Information Age: News, analysis & insight for IT & business leaders

Storing surveillance

14 September 2009  

Nottingham City Transport turned to Blu-ray discs and hierarchical storage management to help archive its CCTV footage

How to strike a balance between security and privacy in public surveillance is one of the big questions with which our society is currently wrestling. But for frontline CCTV operators like Dave Tucker at Nottingham City Transport (NCT), there are more pressing questions, such as how to store the staggering amount of footage collected by 324 buses each carrying between five and eight internal and external cameras.

While the primary purpose of the CCTV cameras on NCT’s buses is to aid in insurance investigation, they also serve as public surveillance cameras and Tucker’s department is frequently called on to provide evidence for the police.

“About 5% of what we do relates to ‘off-bus’ crime,” he explains. “We have two cameras facing outside the bus, and very often we have been involved in serious cases where we been able to put offenders in area where a crime occurred. A few are now serving time because of that information. This year there have been year three off-bus rapes where we have been able to help police.”

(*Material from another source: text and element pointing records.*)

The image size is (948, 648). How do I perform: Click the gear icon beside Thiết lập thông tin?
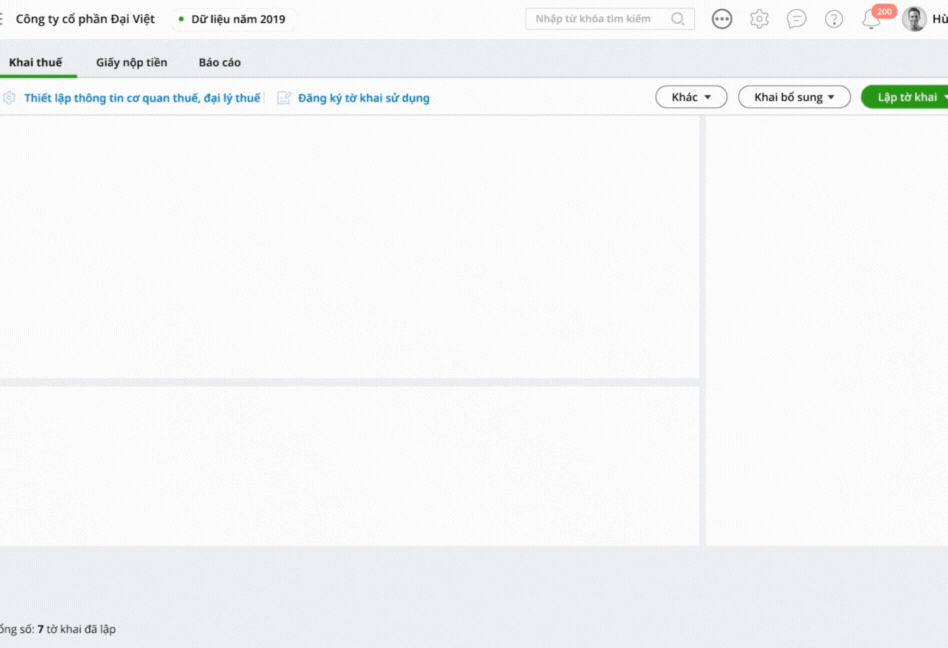[x=9, y=98]
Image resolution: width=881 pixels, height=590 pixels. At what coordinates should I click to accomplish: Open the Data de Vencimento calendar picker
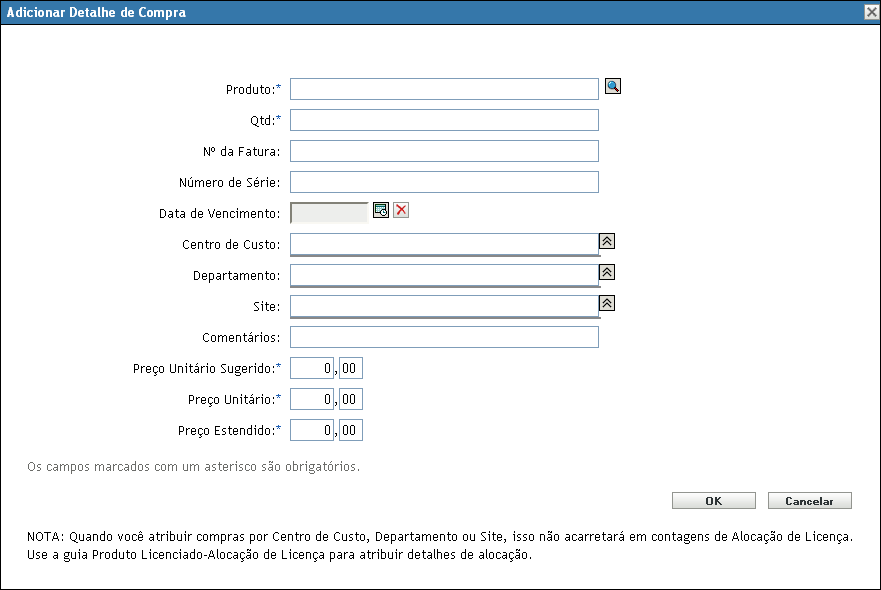tap(381, 210)
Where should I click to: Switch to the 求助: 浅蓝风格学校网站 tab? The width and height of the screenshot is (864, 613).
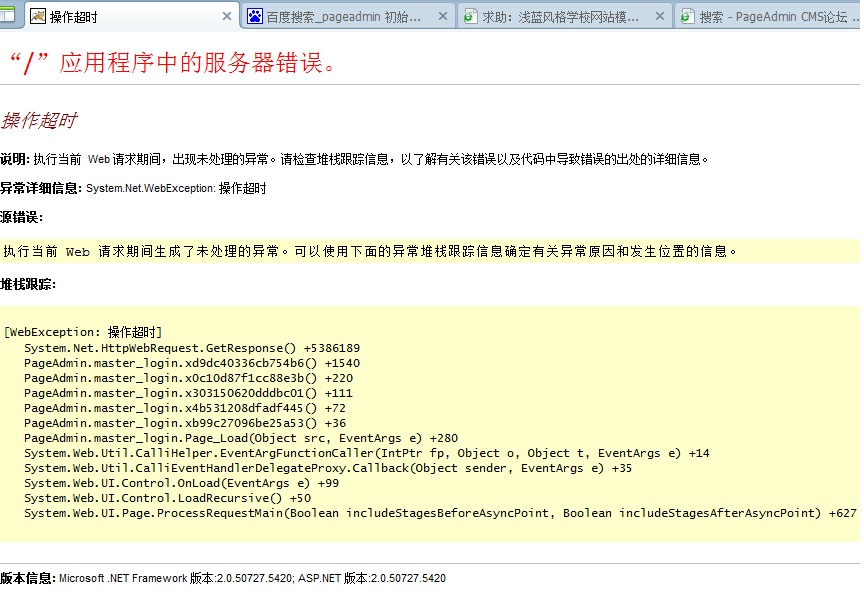560,16
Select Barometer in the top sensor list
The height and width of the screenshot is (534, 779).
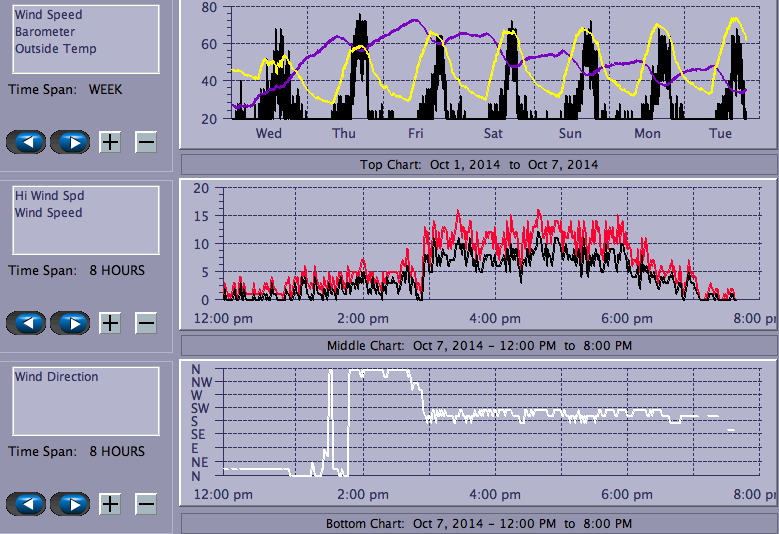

Storing all that footage securely is quite a challenge. Even at four frames a second, 30 minutes of Nottingham bus footage requires 2GB of storage space, and buses operate for up to 16 hours a day. Furthermore, footage can only be cached on the bus’s internal hard drive for a certain amount of time.

Trickier still is storing the footage of significant incidents, of which NCT experiences 15 to 20 a day. This footage must be kept for up to six years or, if the incident involves a child, until the child turns 18 plus an additional three years.

With an archive growing at a rate of 2.5 terabytes each year, backing up to hard drive was becoming unsustainable.

“We also had one or two problems where we lost data backing up to hard drives,” explains Tucker. “It was very difficult and hard to manage.”

One year ago, NCT found a novel solution in a technology more commonly associated with home cinema: Blu-ray.

The ‘write once read many’ attribute of the media fitted the requirements for an unalterable record and legal authenticity, as did the 50-year life span of the format.

The organisation deployed a QStar DISC 1000 Blu-ray library along with hierarchical storage management (HSM) software – that prioritises storage media according to the importance of the data and cost – to automate the archiving process.

The QStar Blu-ray system, Tucker says, is “worth its weight in gold”, while the introduction of HSM means NCT can now upgrade the quality and longevity of its CCTV.

“At the moment we’re reliant on receiving requests within seven days or the footage overwrites,” says Tucker. “Technology has moved on quite a bit and in the very near future we’ll be able to record for a 30 day period at 12.5 frames a second compared to four frames currently.”

Tucker’s greatest headache to date has been moving the archives to the new format: “It’s taken me eight months to review [the footage from] 2008, and I’ve used 15 50GB Blu-ray discs in the process,” he says.

Eight months of staring at the inside of a bus might sound tedious, but it has had its moments, says Tucker.

“I’ve captured someone chasing a go-cart that’s run into one of our buses, and I’ve seen two people fighting fall out the window as the bus went around a corner. They fell out together. It sounds horrific but they still got up and ran off,” he recalls.

“[Some incidents] can be quite entertaining but unfortunately I’m not allowed to send them to YouTube because of the Data Protection Act,” he adds.